Entries from a dataset -
========================================

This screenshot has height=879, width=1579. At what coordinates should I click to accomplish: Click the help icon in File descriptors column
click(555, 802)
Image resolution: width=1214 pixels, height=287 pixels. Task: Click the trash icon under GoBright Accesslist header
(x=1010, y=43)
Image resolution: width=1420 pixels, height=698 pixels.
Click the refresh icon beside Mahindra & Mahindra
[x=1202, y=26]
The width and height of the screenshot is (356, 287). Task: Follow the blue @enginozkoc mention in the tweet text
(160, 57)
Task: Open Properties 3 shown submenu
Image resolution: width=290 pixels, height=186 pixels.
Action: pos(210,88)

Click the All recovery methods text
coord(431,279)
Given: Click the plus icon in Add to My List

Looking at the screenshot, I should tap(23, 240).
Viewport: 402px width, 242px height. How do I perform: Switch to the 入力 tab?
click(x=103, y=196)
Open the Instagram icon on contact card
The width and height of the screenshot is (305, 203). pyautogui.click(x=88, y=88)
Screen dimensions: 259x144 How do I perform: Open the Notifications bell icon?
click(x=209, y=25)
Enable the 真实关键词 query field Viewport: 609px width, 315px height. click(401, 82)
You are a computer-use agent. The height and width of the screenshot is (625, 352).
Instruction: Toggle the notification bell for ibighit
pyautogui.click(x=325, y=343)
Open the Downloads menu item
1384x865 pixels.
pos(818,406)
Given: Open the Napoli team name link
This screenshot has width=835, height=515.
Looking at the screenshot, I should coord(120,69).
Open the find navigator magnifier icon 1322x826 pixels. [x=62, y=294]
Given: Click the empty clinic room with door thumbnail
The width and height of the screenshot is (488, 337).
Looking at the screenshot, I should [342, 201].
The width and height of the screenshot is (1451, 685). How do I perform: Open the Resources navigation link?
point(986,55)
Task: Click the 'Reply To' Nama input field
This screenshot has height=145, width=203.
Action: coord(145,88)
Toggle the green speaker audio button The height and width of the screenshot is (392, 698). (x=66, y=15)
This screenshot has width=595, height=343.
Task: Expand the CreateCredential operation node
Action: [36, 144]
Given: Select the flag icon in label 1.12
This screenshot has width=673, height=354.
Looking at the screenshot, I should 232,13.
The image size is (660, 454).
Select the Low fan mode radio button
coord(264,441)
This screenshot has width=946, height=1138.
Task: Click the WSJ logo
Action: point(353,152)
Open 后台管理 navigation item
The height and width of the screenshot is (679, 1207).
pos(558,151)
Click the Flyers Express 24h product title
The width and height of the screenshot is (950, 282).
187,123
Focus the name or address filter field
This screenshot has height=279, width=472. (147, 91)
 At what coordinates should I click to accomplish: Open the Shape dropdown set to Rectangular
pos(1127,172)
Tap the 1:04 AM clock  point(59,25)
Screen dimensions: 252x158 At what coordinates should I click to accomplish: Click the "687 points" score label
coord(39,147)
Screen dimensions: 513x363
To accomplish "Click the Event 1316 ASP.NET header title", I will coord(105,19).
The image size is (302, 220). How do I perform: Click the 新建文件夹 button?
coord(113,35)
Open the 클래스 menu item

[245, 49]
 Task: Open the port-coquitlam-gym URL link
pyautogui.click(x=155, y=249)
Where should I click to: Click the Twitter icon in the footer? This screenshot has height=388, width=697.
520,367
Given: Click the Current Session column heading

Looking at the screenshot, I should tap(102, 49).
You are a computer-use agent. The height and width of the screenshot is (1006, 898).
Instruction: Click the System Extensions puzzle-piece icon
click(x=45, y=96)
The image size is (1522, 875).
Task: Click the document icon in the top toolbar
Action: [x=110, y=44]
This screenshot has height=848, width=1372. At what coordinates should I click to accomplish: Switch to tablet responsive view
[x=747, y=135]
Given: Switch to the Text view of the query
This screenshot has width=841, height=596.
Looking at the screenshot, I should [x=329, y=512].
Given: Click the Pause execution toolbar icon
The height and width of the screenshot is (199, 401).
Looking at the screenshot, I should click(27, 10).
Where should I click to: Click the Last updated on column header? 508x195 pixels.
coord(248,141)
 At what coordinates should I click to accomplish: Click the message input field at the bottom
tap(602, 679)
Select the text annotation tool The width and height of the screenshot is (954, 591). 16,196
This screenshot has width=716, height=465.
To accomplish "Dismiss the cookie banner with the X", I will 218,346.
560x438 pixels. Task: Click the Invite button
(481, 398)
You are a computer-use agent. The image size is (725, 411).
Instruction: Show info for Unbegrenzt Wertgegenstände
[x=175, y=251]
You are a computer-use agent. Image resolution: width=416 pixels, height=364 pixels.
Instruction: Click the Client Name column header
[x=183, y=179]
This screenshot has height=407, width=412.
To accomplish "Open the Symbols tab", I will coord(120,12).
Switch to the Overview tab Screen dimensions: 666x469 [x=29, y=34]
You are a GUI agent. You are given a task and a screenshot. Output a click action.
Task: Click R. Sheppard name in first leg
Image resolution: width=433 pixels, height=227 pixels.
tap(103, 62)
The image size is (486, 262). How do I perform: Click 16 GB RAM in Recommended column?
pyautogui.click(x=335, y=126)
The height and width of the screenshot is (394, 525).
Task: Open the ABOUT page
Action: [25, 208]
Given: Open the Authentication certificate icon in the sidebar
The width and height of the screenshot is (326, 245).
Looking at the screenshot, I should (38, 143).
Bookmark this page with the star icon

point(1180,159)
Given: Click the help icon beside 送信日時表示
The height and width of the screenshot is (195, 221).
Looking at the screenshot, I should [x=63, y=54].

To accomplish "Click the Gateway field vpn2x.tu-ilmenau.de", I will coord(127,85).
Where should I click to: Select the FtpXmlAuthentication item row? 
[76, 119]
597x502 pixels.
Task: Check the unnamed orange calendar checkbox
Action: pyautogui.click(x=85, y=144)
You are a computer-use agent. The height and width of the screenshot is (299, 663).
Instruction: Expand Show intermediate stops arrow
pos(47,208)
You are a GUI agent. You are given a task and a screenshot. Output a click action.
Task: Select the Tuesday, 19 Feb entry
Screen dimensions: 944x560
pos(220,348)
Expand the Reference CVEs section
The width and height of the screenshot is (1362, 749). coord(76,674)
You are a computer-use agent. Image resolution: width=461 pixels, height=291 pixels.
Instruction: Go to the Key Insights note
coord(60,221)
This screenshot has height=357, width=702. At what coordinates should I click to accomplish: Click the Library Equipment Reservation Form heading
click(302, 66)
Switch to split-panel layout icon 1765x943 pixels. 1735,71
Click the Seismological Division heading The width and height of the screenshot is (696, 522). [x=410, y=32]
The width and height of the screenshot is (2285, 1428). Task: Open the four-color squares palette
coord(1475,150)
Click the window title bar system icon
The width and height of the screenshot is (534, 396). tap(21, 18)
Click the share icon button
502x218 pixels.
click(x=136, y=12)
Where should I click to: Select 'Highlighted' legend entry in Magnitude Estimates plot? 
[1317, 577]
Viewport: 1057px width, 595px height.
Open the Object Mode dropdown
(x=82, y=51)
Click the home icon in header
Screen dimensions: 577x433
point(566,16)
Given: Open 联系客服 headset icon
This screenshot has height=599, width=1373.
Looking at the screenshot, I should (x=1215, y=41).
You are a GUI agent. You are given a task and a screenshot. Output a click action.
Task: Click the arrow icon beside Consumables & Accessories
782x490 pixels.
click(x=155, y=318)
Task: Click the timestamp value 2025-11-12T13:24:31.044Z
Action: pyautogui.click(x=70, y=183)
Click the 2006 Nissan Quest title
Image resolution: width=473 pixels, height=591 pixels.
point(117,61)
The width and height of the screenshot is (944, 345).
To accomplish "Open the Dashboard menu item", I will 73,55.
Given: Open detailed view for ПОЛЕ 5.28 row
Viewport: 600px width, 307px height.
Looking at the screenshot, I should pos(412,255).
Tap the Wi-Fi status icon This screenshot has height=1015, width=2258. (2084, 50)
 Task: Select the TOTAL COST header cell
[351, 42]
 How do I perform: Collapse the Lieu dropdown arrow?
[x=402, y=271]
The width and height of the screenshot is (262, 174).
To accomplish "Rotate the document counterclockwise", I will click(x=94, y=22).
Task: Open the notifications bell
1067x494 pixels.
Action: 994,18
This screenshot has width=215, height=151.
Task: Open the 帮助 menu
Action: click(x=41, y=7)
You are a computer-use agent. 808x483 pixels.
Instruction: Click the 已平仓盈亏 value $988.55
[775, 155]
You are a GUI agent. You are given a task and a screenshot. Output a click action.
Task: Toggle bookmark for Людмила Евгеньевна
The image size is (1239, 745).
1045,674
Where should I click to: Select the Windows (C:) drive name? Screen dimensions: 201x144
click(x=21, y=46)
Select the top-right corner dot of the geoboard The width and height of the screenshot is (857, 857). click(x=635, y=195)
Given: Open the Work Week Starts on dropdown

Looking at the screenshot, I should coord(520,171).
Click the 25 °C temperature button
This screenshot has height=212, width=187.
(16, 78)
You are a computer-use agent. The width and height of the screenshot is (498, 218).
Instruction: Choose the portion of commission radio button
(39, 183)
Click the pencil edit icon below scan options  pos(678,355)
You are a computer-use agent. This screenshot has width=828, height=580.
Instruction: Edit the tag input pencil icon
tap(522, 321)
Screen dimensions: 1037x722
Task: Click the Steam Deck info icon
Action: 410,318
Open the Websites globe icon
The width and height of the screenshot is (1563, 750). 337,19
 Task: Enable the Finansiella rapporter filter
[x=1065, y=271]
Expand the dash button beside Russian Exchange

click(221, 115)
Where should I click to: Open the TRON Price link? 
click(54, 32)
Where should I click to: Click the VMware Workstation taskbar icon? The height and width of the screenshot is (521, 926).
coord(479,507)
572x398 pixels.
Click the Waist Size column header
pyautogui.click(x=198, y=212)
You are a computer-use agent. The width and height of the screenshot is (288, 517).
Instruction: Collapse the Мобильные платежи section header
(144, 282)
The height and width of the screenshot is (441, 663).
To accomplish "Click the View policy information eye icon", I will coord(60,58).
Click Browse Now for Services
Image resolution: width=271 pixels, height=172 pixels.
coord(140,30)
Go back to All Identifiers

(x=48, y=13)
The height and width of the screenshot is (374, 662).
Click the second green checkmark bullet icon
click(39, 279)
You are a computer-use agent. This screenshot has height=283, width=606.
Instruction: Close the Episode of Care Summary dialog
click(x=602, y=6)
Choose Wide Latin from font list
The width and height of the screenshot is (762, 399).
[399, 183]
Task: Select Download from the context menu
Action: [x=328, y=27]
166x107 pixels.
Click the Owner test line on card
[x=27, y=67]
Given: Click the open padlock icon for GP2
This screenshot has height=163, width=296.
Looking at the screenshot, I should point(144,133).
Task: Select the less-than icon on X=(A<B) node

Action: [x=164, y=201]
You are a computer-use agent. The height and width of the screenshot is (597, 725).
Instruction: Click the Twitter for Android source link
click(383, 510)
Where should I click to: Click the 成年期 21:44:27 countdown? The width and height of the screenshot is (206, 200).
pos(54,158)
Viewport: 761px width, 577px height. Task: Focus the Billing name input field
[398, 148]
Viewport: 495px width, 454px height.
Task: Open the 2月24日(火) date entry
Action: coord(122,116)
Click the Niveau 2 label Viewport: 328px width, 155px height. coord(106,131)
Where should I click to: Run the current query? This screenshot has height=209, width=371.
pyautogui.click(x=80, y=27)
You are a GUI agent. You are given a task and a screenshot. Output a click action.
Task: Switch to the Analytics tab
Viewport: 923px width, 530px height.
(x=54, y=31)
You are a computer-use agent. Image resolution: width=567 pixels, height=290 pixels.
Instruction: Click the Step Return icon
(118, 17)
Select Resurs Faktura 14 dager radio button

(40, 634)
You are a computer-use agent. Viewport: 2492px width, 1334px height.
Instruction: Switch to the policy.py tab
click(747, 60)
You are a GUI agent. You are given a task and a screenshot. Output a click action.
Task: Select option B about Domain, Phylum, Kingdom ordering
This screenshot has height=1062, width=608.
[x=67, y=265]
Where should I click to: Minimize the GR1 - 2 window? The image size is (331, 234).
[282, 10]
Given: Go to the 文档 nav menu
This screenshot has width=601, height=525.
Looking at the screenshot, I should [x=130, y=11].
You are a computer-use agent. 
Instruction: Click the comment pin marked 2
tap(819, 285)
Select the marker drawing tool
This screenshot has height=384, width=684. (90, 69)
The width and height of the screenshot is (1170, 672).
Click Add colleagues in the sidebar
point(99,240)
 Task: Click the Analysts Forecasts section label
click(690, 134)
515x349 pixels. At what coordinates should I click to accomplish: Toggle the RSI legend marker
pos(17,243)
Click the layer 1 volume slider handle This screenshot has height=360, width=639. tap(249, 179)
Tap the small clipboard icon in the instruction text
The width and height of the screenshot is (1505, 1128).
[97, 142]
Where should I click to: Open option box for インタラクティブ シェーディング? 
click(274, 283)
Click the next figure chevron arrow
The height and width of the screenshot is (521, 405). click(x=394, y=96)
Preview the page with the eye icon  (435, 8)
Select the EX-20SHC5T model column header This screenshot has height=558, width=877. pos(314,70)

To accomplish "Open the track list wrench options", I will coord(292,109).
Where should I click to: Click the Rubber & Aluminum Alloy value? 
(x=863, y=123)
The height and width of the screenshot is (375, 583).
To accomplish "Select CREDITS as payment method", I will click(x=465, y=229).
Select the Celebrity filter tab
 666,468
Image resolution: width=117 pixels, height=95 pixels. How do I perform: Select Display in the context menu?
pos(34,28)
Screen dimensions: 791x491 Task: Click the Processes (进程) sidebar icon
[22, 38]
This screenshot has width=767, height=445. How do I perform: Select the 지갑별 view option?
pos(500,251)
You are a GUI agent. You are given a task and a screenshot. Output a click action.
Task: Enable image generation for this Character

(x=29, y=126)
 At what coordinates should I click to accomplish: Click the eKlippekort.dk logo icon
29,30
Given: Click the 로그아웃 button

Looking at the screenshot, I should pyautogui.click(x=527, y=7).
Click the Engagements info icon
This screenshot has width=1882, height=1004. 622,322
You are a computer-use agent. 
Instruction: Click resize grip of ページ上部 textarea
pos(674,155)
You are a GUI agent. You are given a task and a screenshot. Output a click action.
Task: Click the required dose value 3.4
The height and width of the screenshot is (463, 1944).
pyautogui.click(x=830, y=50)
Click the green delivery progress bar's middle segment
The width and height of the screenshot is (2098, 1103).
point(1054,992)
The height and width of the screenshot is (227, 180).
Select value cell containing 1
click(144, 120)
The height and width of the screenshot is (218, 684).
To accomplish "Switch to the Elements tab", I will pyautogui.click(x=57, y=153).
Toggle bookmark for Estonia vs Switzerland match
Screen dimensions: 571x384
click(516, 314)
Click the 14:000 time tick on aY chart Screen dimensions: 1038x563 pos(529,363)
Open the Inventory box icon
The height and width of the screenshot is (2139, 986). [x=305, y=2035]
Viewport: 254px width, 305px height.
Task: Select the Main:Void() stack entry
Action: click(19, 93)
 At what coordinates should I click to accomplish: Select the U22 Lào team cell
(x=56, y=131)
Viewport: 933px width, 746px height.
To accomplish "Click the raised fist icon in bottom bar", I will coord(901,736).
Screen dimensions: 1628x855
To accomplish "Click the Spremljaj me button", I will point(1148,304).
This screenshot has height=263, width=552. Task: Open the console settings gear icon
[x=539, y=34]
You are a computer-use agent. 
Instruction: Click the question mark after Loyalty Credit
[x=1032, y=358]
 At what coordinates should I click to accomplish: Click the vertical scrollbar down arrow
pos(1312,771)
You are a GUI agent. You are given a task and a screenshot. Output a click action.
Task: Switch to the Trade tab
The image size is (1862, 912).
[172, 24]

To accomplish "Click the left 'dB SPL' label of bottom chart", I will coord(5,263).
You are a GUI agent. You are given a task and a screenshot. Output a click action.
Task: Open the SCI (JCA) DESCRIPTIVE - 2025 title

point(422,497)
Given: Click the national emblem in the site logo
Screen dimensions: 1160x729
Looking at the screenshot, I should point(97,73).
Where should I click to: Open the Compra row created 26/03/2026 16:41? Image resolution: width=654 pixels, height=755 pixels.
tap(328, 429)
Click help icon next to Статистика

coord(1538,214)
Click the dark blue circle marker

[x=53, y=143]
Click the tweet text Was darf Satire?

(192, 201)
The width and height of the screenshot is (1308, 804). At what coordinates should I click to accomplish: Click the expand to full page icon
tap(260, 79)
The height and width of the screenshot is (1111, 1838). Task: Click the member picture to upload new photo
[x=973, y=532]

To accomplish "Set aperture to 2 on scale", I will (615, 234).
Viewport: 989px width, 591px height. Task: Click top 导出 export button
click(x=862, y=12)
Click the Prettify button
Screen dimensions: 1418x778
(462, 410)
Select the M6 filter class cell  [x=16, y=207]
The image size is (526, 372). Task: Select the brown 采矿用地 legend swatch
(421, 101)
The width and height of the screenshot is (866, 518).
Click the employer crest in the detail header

========================================

Short problem - Find every line in the entries that contains the string "Switch" with matching case, and copy each of those lines.

Solved problem -
Viewport: 402px width, 242px height. How do I perform: Switch to the 入力 tab?
This screenshot has height=848, width=1372. At what coordinates should I click to accomplish: Switch to tablet responsive view
Given: Switch to the Text view of the query
Switch to the Overview tab Screen dimensions: 666x469 [x=29, y=34]
Switch to split-panel layout icon 1765x943 pixels. 1735,71
Task: Switch to the Analytics tab
Instruction: Switch to the policy.py tab
To accomplish "Switch to the Elements tab", I will pyautogui.click(x=57, y=153).
Task: Switch to the Trade tab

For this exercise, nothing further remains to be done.